The general paled slightly. “What the devil is he so mad about?” he asked Yossarian.

“He means it, too,” Yossarian said. “You’d better let the girl leave.”

“Lord, take her,” exclaimed the general with relief. “All she’s done is make us feel insecure. At least she might have disliked or resented us for the hundred dollars we paid her. But she wouldn’t even do that. Your handsome young friend there seems quite attached to her. Notice the way he lets his fingers linger on the inside of her thighs as he pretends to roll up her stockings.”

Nately, caught in the act, blushed guiltily and moved more quickly through the steps of dressing her. She was sound asleep and breathed so regularly that she seemed to be snoring softly.
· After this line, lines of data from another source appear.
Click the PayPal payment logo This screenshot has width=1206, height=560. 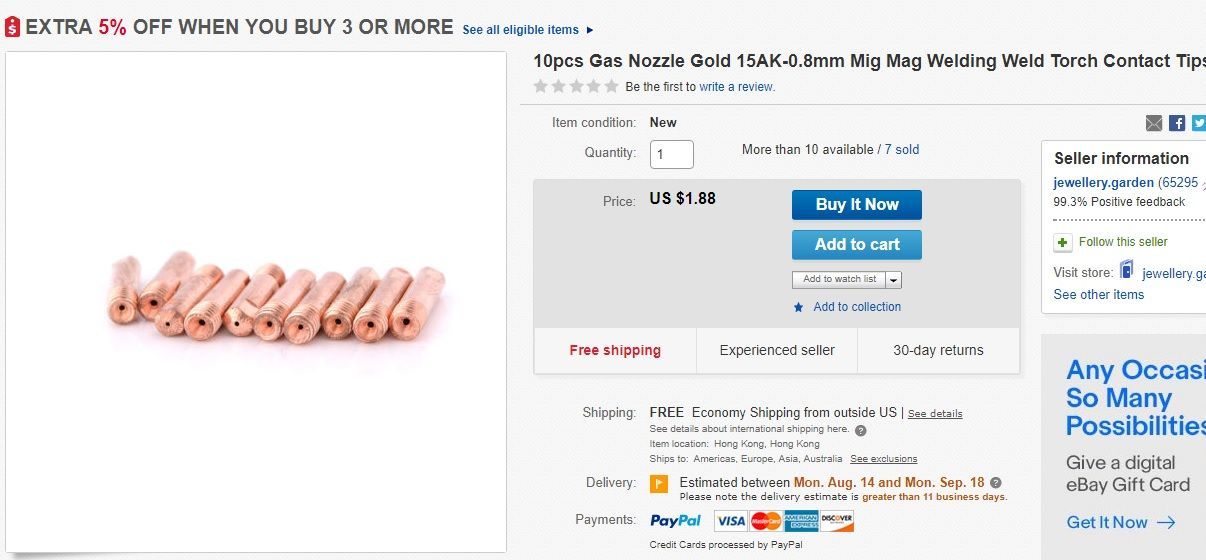pos(677,521)
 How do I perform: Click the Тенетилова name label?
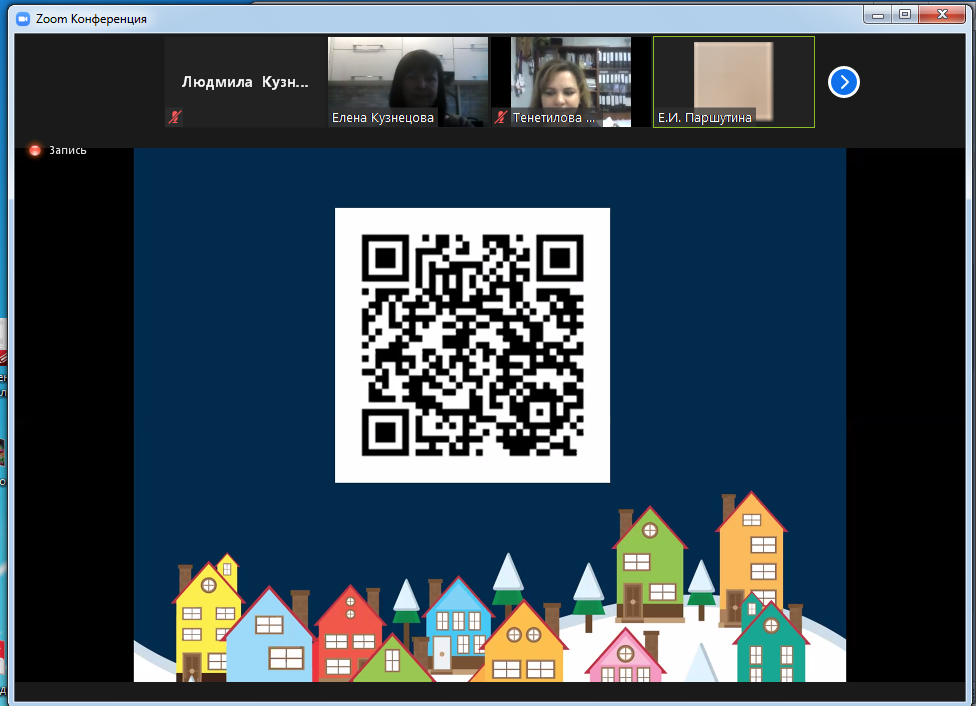pyautogui.click(x=553, y=118)
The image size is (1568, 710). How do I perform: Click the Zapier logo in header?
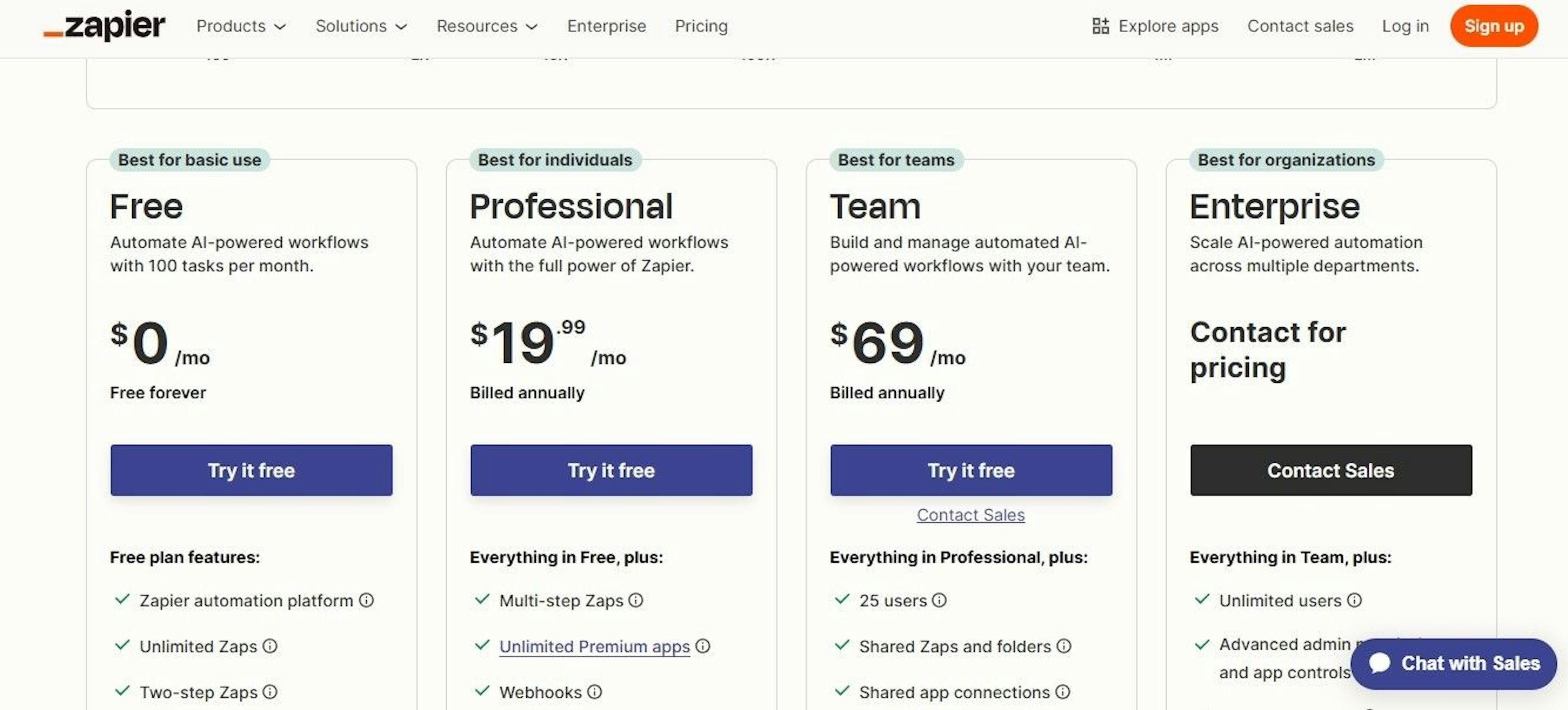(x=104, y=26)
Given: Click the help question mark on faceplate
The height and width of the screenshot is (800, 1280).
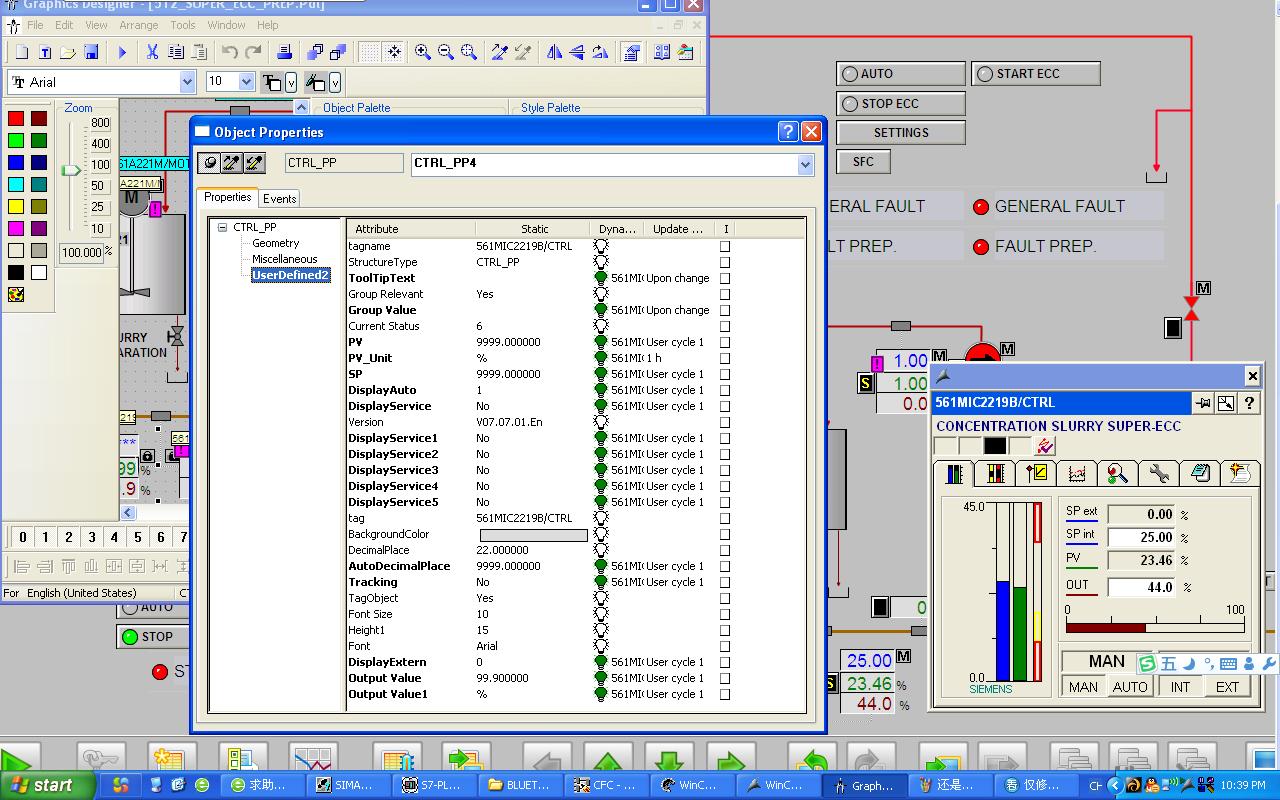Looking at the screenshot, I should (1249, 403).
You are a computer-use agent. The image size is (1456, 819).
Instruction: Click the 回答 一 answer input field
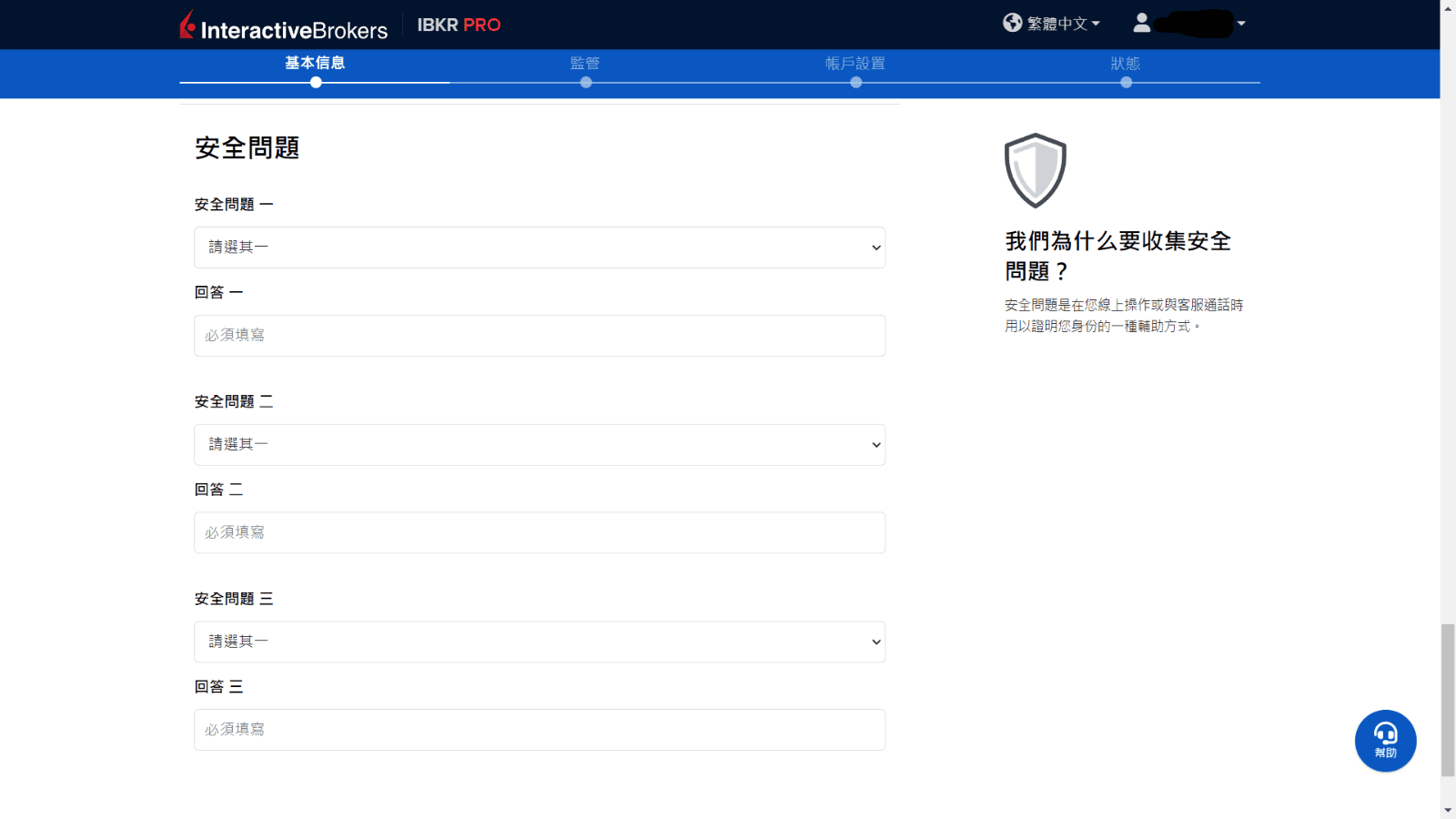(x=539, y=335)
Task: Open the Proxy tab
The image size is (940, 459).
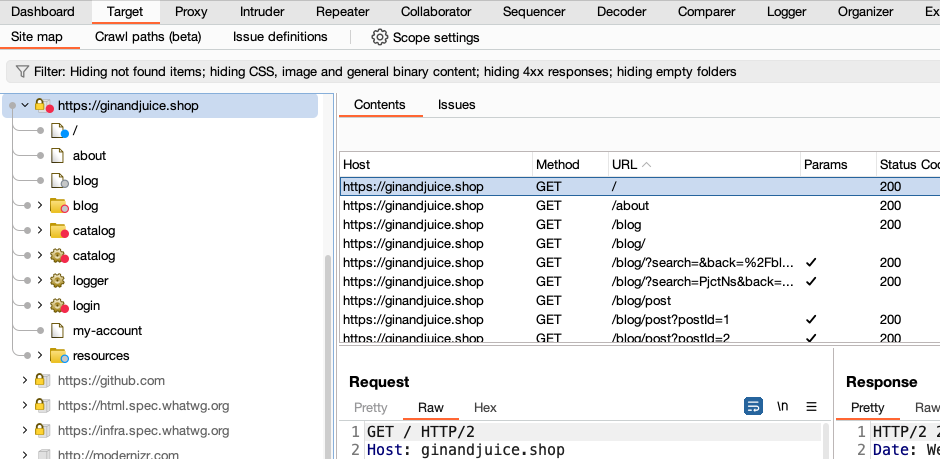Action: click(191, 12)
“Let’s charge her now, Lou!” urged another officer. “We’ve got more personnel, and we can encircle-“

“Oh, no, Bill,” answered the general with a sigh. “You may be a wizard at directing a pincer movement in good weather on level terrain against an enemy that has already committed his reserves, but you don’t always think so clearly anywhere else. Why should we want to keep her?”

“General, we’re in a very bad strategic position. We haven’t got a stitch of clothing, and it’s going to be very degrading and embarrassing for the person who has to go downstairs through the lobby to get some.”

“Yes, Filpo, you’re quite right,” said the general. “And that’s exactly why you’re the one to do it. Get going.”